Getting started

Introduction

A fast, async Python web crawler for extracting AI-ready data from public websites.

yoink is a focused, well-tested Python crawler that turns public websites into clean, structured data. It's the tool you reach for when you want to build a training set, mirror a documentation site, audit an API surface, or run a research crawl — without hand-rolling the boring parts.

What's in the box

Async architecture built on aiohttp with configurable concurrency
Clean text extraction via trafilatura — no nav chrome, no boilerplate
Per-domain rate limiting using a token bucket with burst support
robots.txt compliance out of the box, including Crawl-delay and Sitemap directives
JavaScript rendering via Playwright for SPAs (optional extra)

▶ _To do_: In the yoink introduction, which library provides clean text extraction? The entries that come next are from a different source.

▶ _Recorded data_:
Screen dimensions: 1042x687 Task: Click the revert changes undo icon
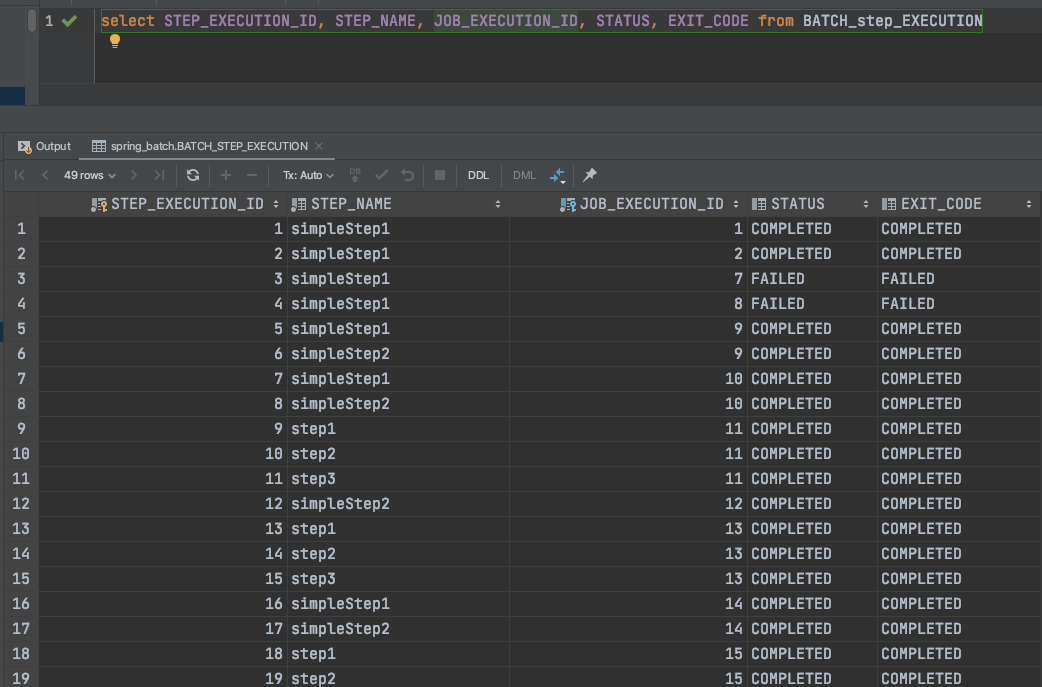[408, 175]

* * *

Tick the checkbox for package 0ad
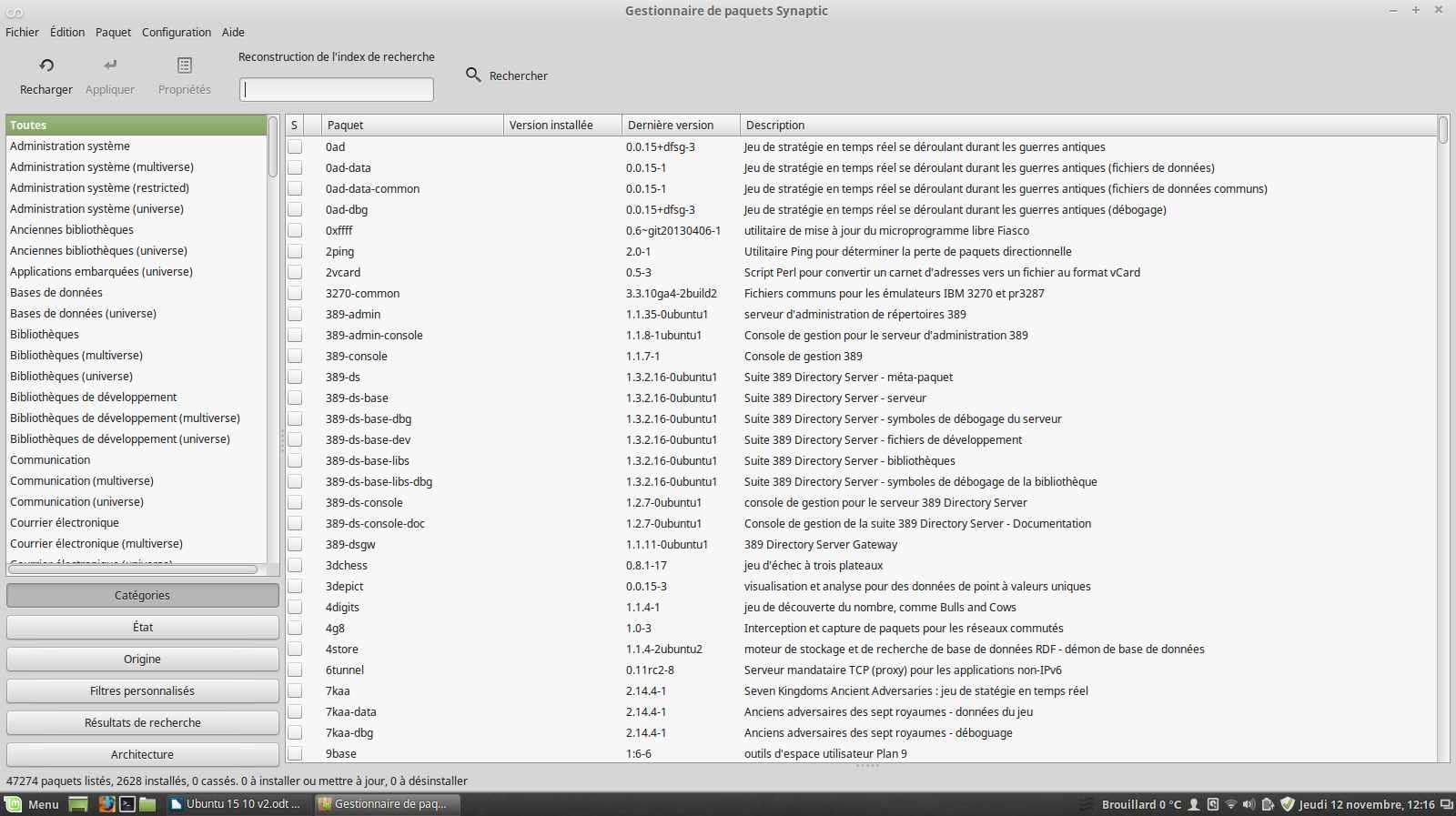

---

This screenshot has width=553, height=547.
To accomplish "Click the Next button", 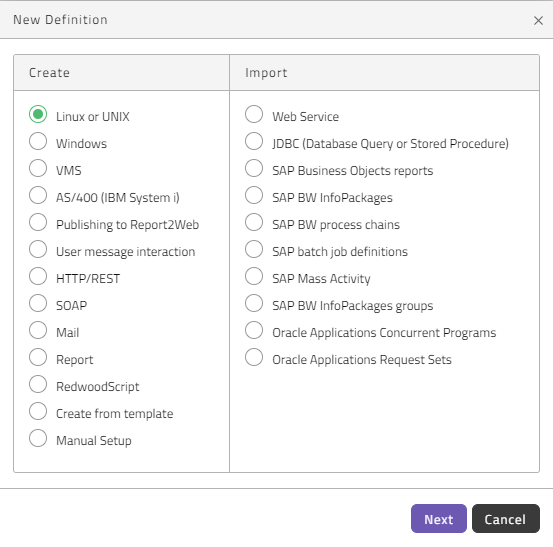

▶ _Right answer_: Trafilatura